Two facets of the Lal Masjid standoff in Islamabad between the mullahs and the civil/military administration have a universal relevance. First a universal truth that fanatical obscurantism is bred and nurtured right across the world by powerful vested interests, including, often enough, the state. The second fact is that standoffs like the one looming over Lal Masjid almost always end violently but never wane completely, because obscurantism is a handy tool of social management that can't be surrendered for any other cause.

When Neil Armstrong landed on the moon in 1969, Muslim theologians in Lucknow described the event as a myth. For several years, many members of the Shia and Sunni communities in that city believed the religious view, and preferred to live in denial of Armstrong's amazing feat. The mullahs' argument was compelling. The moon was a celestial body associated with a major miracle in Islam. It was, therefore, not possible for a mere human to land on its surface.
----------------
#### REQUIRED TASK 1
What did Muslim theologians in Lucknow call the 1969 moon landing, according to the passage on the Lal Masjid standoff?
#### REQUIRED TASK 2
Rewrite the passage on the Lal Masjid standoff from "Two facets of" up to and including "any other cause.", replacing "obscurantism" with "extremism".
#### REQUIRED TASK 3
Write the next part of the passage on the Lal Masjid standoff, starting right after its final sentence.
----------------
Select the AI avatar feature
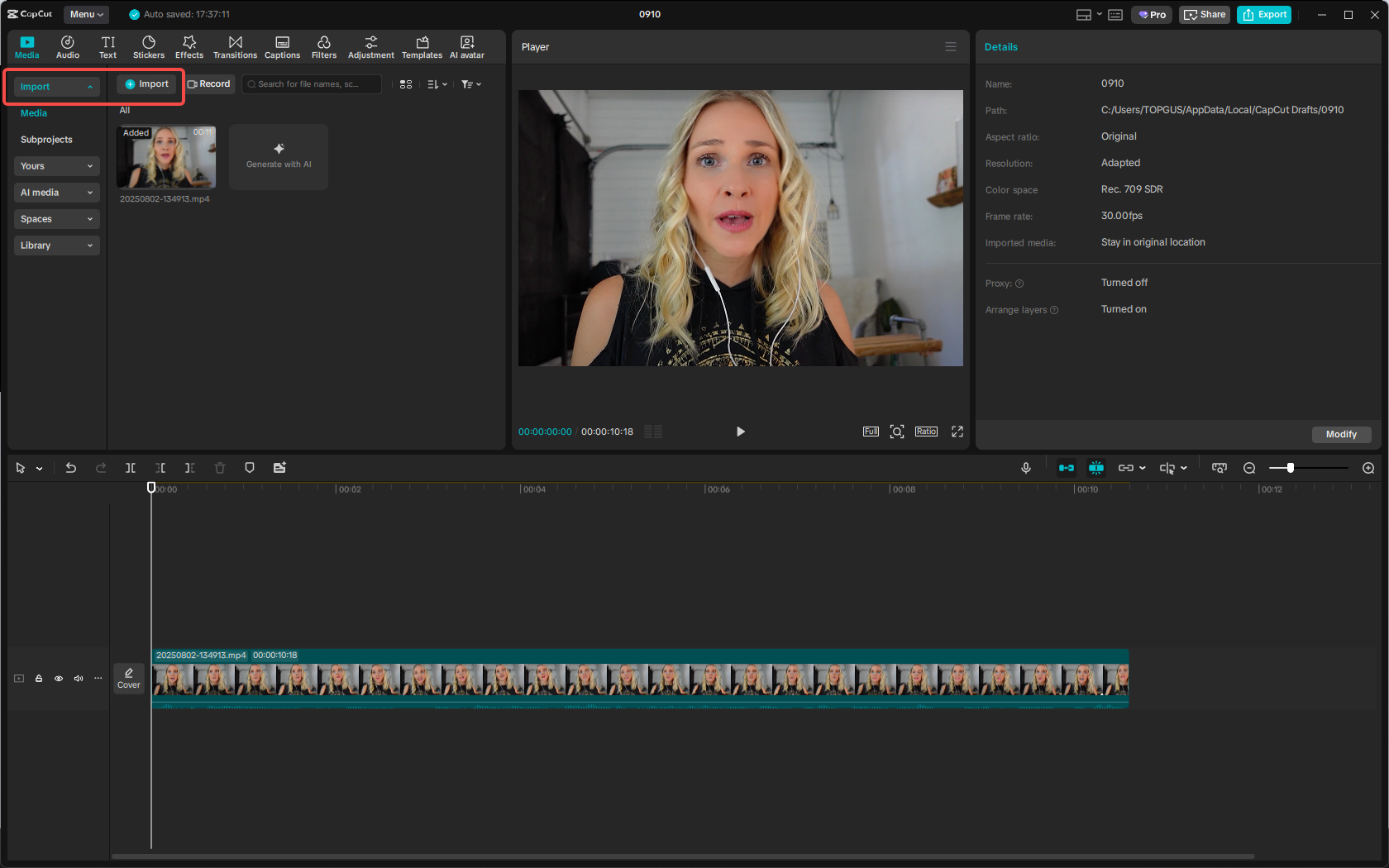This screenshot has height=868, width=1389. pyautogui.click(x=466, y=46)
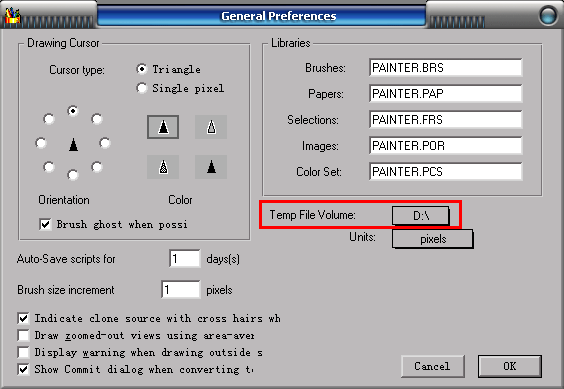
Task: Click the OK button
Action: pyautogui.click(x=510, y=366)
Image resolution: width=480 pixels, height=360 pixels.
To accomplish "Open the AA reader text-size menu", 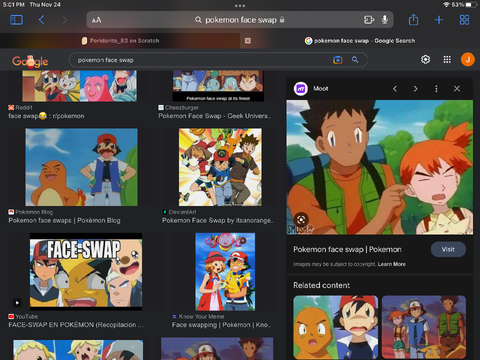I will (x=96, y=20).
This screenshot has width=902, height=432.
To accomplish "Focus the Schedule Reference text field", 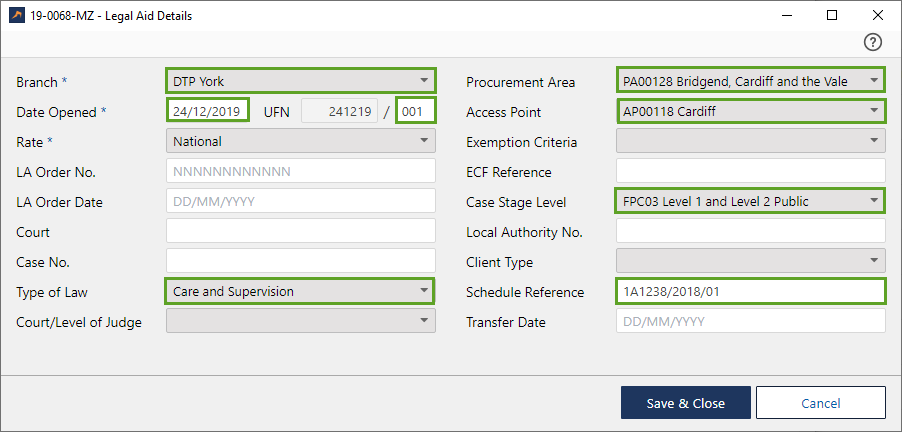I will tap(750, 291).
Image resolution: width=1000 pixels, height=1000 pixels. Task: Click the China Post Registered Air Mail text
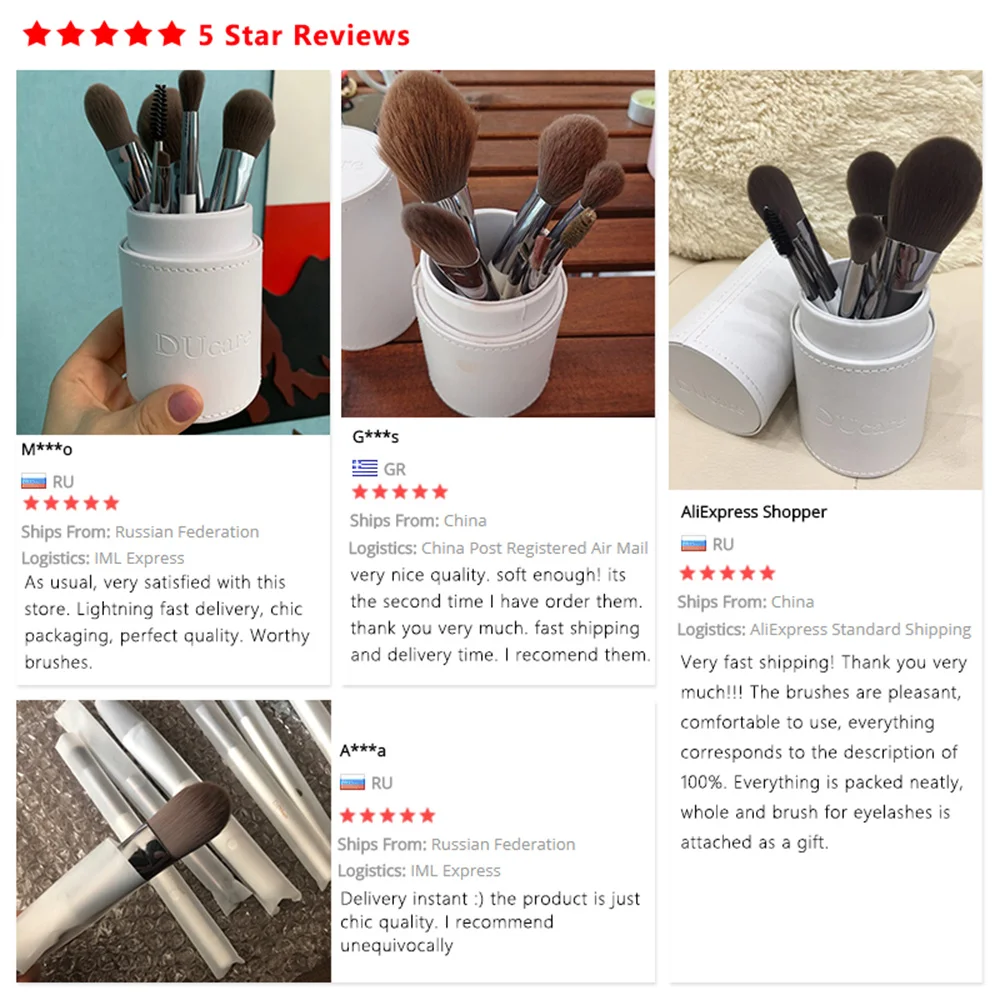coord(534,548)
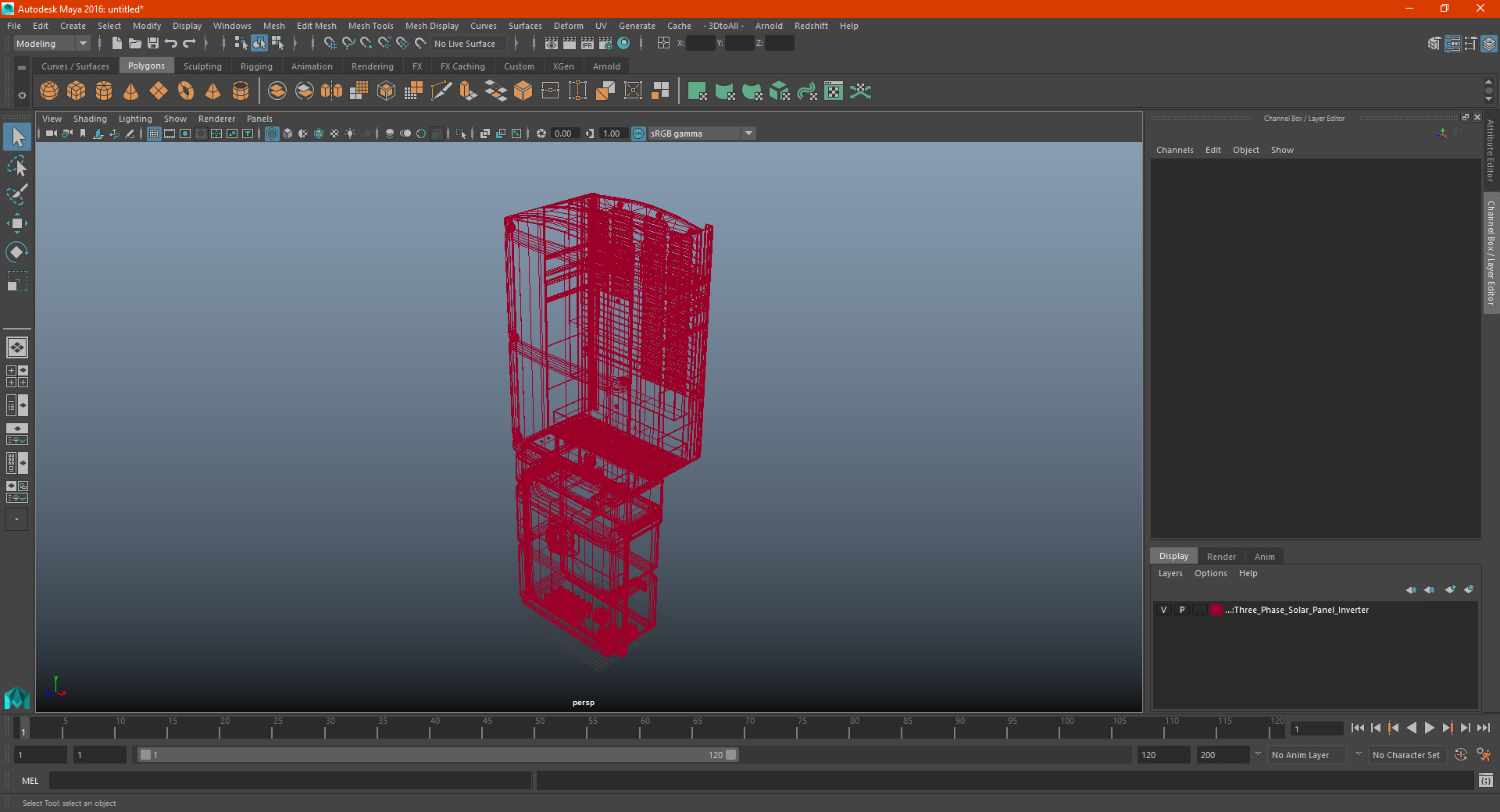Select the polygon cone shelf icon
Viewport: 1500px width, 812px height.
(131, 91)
----------------
#### EXPECTED ANSWER 1
They called it a myth.

#### EXPECTED ANSWER 2
Two facets of the Lal Masjid standoff in Islamabad between the mullahs and the civil/military administration have a universal relevance. First a universal truth that fanatical extremism is bred and nurtured right across the world by powerful vested interests, including, often enough, the state. The second fact is that standoffs like the one looming over Lal Masjid almost always end violently but never wane completely, because extremism is a handy tool of social management that can't be surrendered for any other cause.

#### EXPECTED ANSWER 3
Since the notion of secularism as practised in India is a mishmash of obscurantist bonhomie between different sects, it was in order that a certain Baba Sarandas, the sociable Hindu priest in Lucknow's neighbourhood of Nirala Nagar, lent full-throated support to the idea originally promoted by Maulana Tahir Jarwali etc. Fortunately there was no television in the country then to fan these foolish beliefs.

History is replete with examples of domineering obscurantism that cuts across religious boundaries. Galileo's ordeal is a classic example of the hold mediaeval Christianity had on Europe and beyond. It took the Pope 400 years to "pardon" Galileo for his assertion that contrary to biblical belief it was the earth that circled the sun, not the other way around. Yet, in the overall assessment of man's intellectual progress since mediaeval times we are still likely to find a Galileo prostate before the Pope not vice versa.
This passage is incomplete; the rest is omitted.